В 1858 году, когда вышла «Защита Гвиневры», мистеру Моррису, должно быть, оставалось всего год или два до окончания студенчества. Все наслышаны о его товарищах, мистере Берн-Джонсе, мистере Россетти, канонике Диксоне и других из старого «Оксфордского и Кембриджского журнала», где похоронены удивительные прозаические фантазии мистера Морриса. Почему бы им не возродиться, этим странно окрашенным и волшебным снам? Как литературу, я предпочитаю их гораздо больше поздним романам мистера Морриса в прозе — «Пустую землю» больше, чем «Вести ниоткуда!» Мистер Моррис и его друзья были активны на свежей заре нового романтизма, средневекового и католического возрождения, с очень малым количеством католицизма в нем по большей части. Это возрождение более «внутреннее», как говорят шотландцы, более интимное, более «искреннее», чем более масштабное и более добродушное, хотя и более поверхностное, восстановление Скотта. Болезненное сомнение, скептицизм Веков Веры, темные часы той эпохи, ее фантазия, жестокость, роскошь, не меньше, чем ее цвет и страсть, наполняют первые стихи мистера Морриса. Четырнадцатый и начало пятнадцатого века — его «период». В «Защите Гвиневры» он не находится под влиянием Чосера, чья повествовательная манера, без единой крупицы его юмора, вдохновляет «Жизнь и смерть Ясона» и «Земной рай». В ранней книге оставил след суровый стиль мистера Браунинга. Есть там и рифмы кокни, такие как «short», рифмующееся с «thought». Но в целом ранняя манера мистера Морриса была полностью его собственной, и он никогда к ней не возвращался. В первом стихотворении, «Апология королевы», есть такой отрывок:

«Слушай: представь, что пришло твое время умирать, и ты совсем один и очень слаб; да, лежишь при смерти, в то время как очень мощно»

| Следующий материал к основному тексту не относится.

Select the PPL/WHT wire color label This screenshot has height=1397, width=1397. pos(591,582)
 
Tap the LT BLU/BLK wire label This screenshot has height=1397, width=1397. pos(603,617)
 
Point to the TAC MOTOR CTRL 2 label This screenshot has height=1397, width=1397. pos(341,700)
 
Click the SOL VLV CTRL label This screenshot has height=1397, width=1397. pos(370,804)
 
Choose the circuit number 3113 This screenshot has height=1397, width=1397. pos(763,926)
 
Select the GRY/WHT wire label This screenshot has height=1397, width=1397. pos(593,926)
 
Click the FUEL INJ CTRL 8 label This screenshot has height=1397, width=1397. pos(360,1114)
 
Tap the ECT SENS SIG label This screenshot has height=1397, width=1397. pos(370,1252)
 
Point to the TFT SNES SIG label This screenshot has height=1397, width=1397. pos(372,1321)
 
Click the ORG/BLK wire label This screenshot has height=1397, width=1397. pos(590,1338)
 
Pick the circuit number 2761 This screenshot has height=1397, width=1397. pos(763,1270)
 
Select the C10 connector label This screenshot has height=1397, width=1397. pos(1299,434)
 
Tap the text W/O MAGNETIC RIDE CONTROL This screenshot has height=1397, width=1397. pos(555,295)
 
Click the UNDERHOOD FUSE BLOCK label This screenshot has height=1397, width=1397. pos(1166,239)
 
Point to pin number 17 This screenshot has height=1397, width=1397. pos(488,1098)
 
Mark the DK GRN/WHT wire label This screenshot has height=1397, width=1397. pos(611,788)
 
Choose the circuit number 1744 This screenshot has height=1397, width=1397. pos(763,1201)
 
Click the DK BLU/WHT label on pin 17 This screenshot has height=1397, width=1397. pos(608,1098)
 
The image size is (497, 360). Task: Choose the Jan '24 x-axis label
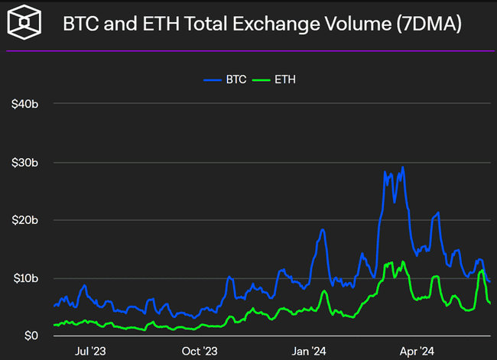(310, 351)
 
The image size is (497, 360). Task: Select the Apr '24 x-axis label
(417, 351)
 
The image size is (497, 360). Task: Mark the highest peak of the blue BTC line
(402, 167)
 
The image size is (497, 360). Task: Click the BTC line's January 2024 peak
(323, 229)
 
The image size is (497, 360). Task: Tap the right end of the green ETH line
(489, 303)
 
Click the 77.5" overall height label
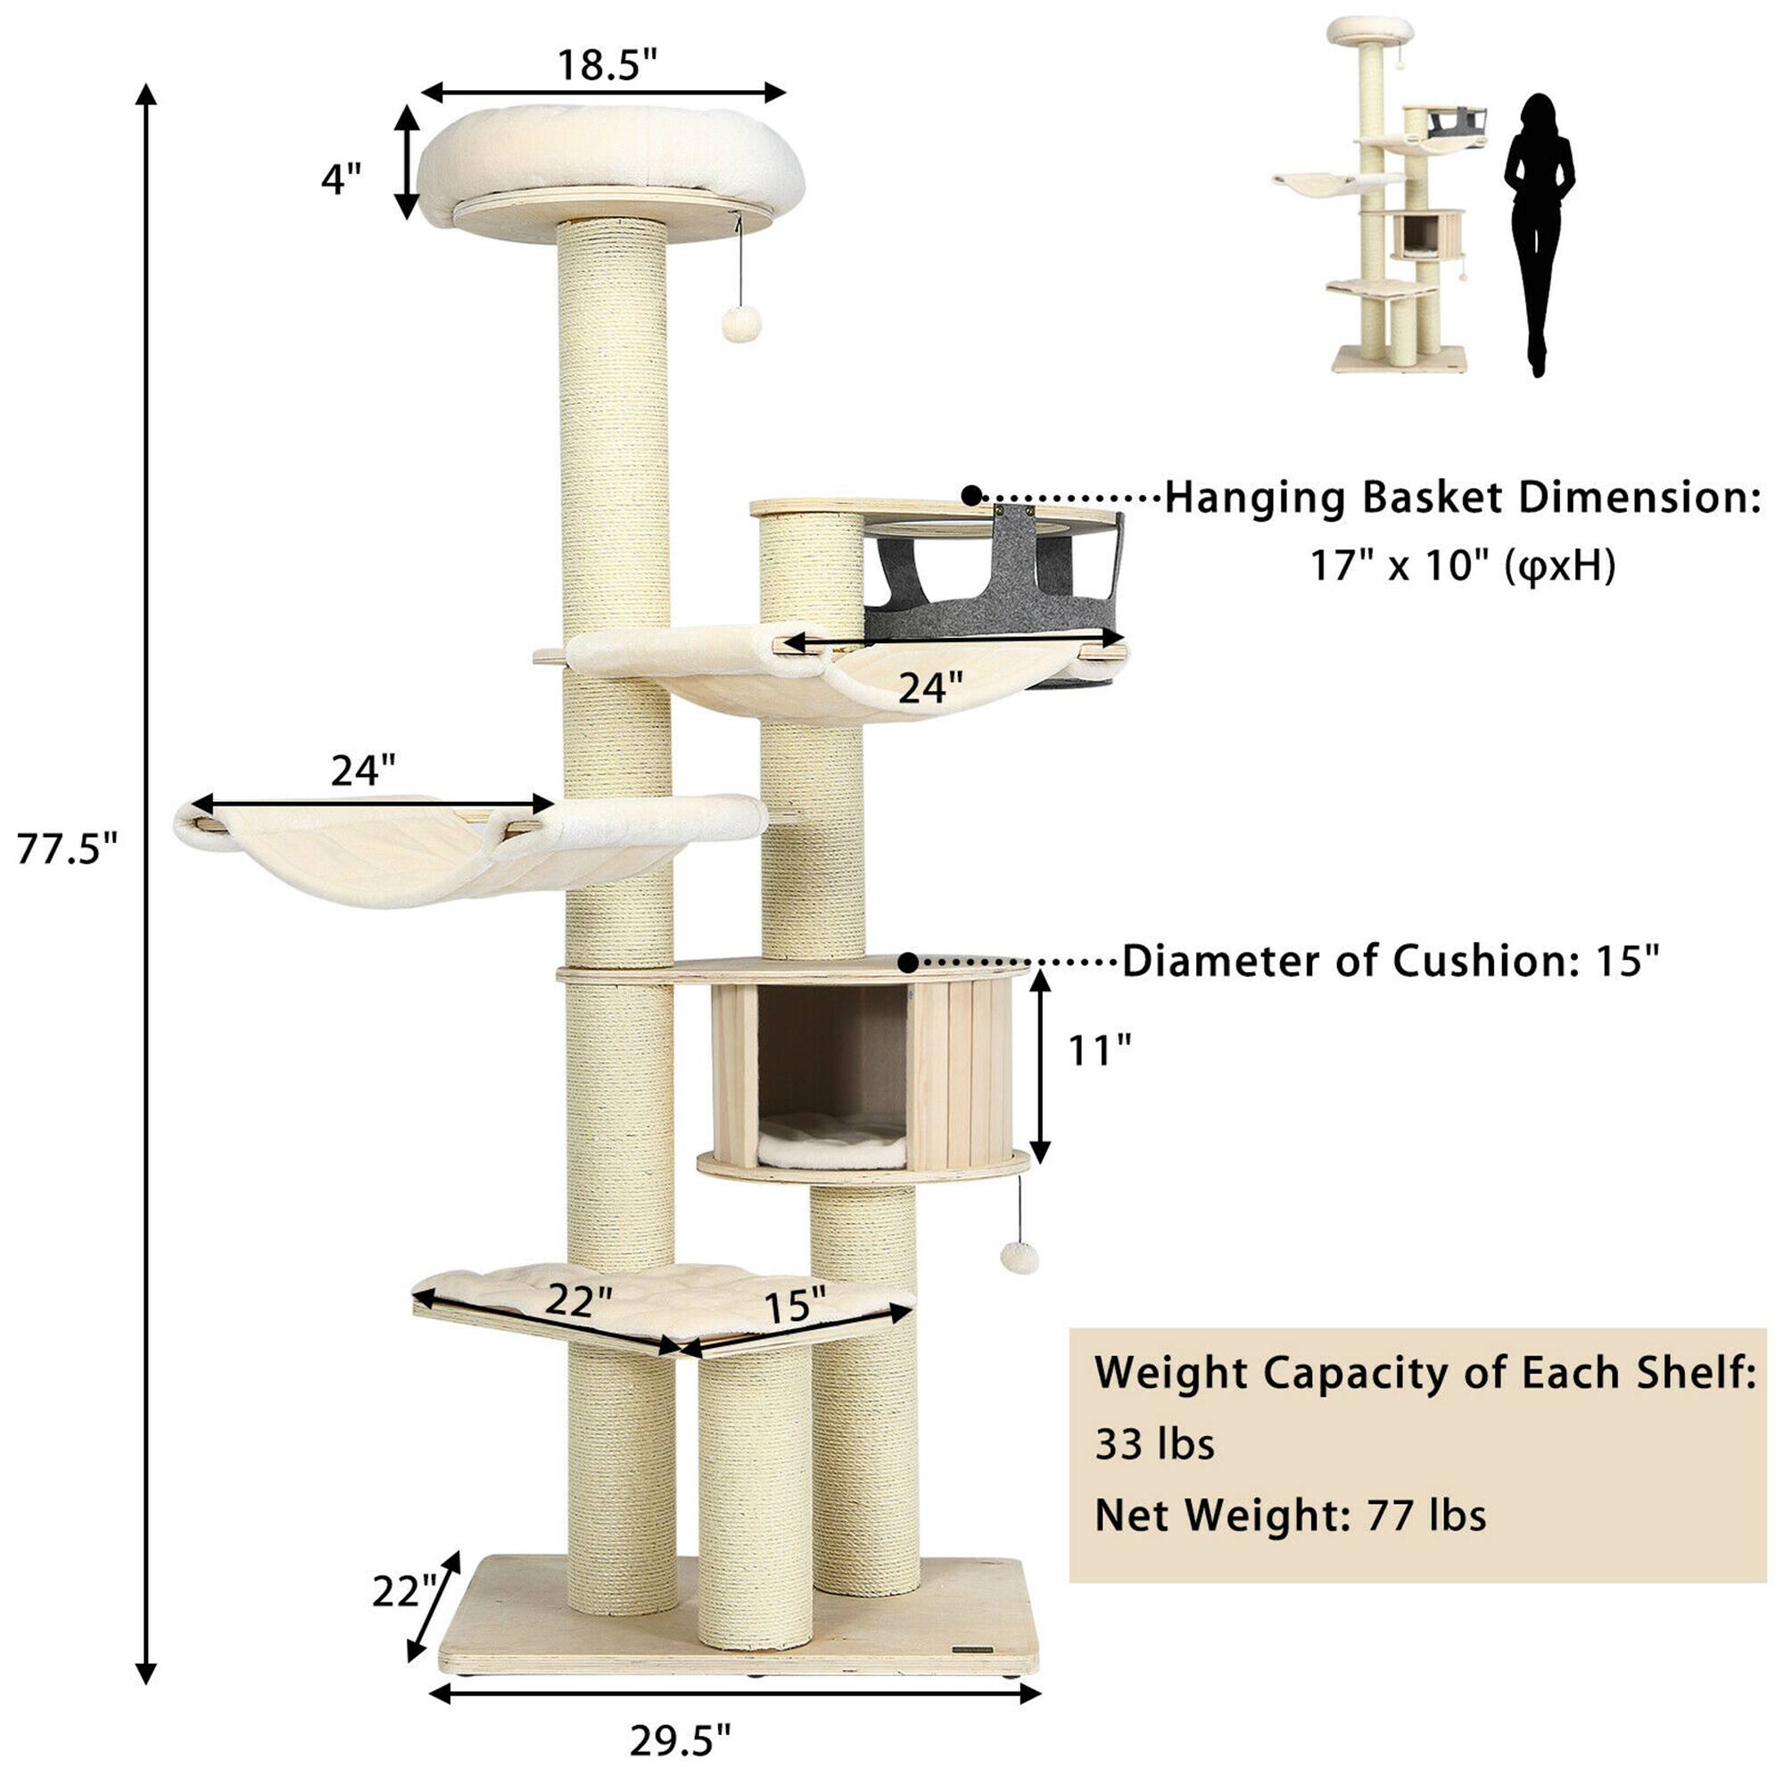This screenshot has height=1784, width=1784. tap(68, 848)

«Ветер взъерошивал узкую полоску реки, бегущую через твои широкие земли: представь, что наступила тишина, а затем кто-то говорит:»

««Одна из этих тканей — рай, а другая — ад, теперь выбери одну ткань навсегда, какая из них есть какая, я не скажу, ты должен как-то сказать»

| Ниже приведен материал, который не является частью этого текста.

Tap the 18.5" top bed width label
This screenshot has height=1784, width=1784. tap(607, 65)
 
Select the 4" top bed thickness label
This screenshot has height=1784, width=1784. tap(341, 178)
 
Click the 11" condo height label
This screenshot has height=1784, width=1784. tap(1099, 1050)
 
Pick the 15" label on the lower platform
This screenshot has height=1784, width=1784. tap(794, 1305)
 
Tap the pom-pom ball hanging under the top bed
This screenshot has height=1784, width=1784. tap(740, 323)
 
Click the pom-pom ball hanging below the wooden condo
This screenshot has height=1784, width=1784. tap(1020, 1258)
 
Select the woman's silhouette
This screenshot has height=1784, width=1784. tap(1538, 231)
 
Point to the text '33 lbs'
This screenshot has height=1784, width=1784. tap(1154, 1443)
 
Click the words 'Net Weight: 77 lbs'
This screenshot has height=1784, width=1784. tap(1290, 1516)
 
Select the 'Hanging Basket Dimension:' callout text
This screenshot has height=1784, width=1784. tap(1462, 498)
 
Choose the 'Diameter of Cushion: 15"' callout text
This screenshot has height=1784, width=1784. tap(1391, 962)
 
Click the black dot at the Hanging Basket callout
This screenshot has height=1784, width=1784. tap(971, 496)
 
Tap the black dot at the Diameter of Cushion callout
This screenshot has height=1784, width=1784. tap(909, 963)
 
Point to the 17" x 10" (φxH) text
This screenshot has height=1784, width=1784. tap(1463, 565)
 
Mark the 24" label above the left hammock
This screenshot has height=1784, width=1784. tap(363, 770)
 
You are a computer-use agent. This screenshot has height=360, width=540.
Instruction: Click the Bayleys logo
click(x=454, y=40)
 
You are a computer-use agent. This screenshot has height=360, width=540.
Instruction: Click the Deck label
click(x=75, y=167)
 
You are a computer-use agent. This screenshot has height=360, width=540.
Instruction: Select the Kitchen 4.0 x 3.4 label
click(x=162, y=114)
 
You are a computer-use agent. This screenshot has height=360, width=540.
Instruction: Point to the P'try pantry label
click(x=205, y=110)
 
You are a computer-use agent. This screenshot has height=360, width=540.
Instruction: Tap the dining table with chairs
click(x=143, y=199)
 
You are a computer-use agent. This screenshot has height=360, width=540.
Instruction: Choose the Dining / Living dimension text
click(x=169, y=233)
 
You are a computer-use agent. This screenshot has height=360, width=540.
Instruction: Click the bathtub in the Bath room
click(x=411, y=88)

««Своей собственной силой и мощью; вот, смотри!» Да, да, мой лорд, и ты открываешь глаза, чтобы увидеть у подножия своей привычной кровати»

«Великого Божьего ангела, стоящего с такими красками, не известными на земле, на его великих крыльях, и руки, протянутые двумя путями, свет из внутренних небес»

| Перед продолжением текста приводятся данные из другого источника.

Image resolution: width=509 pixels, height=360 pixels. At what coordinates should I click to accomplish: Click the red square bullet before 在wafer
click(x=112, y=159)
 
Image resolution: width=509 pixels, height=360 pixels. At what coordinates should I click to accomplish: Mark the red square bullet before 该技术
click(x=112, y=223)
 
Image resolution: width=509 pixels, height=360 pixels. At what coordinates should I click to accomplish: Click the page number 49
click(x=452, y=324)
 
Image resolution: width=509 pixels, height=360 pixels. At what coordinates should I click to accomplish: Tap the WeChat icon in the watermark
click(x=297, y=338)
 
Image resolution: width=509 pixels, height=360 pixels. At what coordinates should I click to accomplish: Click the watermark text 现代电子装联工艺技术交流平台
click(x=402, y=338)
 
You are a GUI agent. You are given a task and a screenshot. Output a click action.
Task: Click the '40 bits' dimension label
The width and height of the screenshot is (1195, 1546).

«Показывая ему хорошо, и заставляя его приказы казаться приказами Бога, более того, держа в своих руках ткани на жезлах;»

«И одна из этих странных тканей для выбора была синей, волнистой и длинной, а другая — короткой и красной; никто не мог сказать, какая из них лучше».

«После дрожащего получаса ты сказал: «Боже, помоги! цвет небес, синий»; и он сказал: «Ад». Возможно, тогда ты бы катался по своей кровати»,

«И кричал всем добрым людям, которые любили тебя: «Ах, Христос! если бы я только знал, знал, знал»».

Ничего подобного раньше в английской поэзии не было; в этом есть причудливость новой красоты. Насколько это действительно красиво, как я могу сказать? Как я могу сбросить со счетов «личную предвзятость»? Я знаю только, что это незабываемо. Снова (говорит Галахад):—

«Я видел одного, сидящего на алтаре как на троне, чье лицо, как мог сказать любой, он знал, и, хотя колокол все еще звонил, он сидел один, с одеянием наполовину кроваво-красным, наполовину белым, как снег».

Такие вещи производили свое особое неизгладимое впечатление.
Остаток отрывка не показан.